- Work task
The entries follow. Copy every line in which "each" appears.

:::::

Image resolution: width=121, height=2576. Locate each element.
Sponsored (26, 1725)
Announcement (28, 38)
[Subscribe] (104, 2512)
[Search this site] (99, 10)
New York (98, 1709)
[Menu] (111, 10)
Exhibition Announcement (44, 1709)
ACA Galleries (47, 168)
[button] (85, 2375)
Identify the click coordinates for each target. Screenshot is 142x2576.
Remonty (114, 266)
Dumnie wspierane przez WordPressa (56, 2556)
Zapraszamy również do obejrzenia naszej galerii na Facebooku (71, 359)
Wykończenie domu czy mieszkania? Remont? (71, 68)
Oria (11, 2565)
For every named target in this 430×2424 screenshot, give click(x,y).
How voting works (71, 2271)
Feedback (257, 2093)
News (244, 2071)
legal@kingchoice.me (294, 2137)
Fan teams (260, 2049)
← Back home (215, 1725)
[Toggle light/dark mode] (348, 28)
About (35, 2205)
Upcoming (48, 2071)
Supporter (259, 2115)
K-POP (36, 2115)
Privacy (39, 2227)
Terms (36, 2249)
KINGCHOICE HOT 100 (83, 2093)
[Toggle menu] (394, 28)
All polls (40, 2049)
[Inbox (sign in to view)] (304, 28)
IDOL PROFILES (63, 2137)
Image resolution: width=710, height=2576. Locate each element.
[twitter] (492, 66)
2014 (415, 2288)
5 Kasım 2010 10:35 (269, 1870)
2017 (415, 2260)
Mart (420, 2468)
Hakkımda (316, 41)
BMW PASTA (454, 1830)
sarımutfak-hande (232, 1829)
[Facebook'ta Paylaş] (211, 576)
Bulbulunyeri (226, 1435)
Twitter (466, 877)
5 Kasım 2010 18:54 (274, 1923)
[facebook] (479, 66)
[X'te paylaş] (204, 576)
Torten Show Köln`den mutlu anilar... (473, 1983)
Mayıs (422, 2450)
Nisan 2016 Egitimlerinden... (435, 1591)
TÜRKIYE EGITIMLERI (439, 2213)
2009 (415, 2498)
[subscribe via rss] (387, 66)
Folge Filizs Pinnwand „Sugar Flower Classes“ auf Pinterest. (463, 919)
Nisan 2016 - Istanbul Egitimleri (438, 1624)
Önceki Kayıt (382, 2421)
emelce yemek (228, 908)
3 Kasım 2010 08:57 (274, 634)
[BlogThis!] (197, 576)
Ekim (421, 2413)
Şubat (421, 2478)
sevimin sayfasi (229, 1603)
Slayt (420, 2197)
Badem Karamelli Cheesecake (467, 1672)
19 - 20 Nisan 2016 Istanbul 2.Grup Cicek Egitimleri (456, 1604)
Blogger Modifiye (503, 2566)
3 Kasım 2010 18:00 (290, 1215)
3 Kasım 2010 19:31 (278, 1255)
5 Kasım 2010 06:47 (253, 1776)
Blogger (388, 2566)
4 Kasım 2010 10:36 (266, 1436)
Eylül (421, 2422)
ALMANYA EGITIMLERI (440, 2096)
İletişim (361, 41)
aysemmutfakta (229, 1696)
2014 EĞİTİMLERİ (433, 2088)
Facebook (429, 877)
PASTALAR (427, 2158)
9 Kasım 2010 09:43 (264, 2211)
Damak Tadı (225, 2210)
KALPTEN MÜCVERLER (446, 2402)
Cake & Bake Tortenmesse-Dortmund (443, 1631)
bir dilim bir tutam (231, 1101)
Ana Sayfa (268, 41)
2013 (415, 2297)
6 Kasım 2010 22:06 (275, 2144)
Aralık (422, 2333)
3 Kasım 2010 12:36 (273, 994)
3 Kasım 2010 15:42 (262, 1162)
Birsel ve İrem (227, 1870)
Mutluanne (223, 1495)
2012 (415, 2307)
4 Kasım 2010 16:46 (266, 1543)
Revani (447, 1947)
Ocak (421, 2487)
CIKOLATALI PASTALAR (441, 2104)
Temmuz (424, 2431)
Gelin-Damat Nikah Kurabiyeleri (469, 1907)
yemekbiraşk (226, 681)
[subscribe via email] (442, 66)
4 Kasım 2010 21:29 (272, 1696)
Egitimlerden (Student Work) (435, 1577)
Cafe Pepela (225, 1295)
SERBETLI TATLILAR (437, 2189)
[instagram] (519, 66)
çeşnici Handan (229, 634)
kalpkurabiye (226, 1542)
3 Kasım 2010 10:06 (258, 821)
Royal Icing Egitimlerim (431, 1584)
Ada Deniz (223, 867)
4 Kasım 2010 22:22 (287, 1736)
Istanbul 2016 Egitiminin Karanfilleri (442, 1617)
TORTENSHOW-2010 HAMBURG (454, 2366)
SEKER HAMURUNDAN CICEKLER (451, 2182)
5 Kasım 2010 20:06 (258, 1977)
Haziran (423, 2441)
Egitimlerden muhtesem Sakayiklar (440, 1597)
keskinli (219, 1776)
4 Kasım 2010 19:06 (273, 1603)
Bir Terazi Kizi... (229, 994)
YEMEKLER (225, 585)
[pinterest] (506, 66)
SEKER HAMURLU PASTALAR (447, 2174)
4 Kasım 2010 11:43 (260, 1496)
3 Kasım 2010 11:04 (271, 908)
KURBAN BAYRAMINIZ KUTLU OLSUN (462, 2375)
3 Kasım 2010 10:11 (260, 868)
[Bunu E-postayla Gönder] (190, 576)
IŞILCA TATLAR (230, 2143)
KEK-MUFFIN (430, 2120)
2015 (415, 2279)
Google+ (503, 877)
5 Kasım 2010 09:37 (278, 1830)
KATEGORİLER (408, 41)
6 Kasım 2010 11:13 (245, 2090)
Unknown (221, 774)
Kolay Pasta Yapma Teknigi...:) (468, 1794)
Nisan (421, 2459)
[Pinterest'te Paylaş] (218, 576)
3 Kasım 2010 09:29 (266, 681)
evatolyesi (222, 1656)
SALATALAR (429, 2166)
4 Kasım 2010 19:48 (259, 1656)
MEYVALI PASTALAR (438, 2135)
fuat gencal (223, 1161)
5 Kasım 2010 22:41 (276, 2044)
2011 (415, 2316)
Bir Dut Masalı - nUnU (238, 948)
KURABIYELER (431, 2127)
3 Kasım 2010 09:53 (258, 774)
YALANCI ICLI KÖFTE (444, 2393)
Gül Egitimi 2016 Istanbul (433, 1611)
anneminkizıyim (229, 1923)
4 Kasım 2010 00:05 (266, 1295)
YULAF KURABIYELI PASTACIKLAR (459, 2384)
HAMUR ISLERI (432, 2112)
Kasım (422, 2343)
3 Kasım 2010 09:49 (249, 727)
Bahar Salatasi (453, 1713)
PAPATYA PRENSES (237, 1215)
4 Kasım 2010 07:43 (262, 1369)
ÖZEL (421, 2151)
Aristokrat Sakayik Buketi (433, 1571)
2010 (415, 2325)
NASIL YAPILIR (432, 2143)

:::::

- Solved problem
Image resolution: width=121, height=2576. Locate each element.
Identify the click coordinates for each target. Screenshot is 142x2576.
Image resolution: width=710, height=2576. Locate each element.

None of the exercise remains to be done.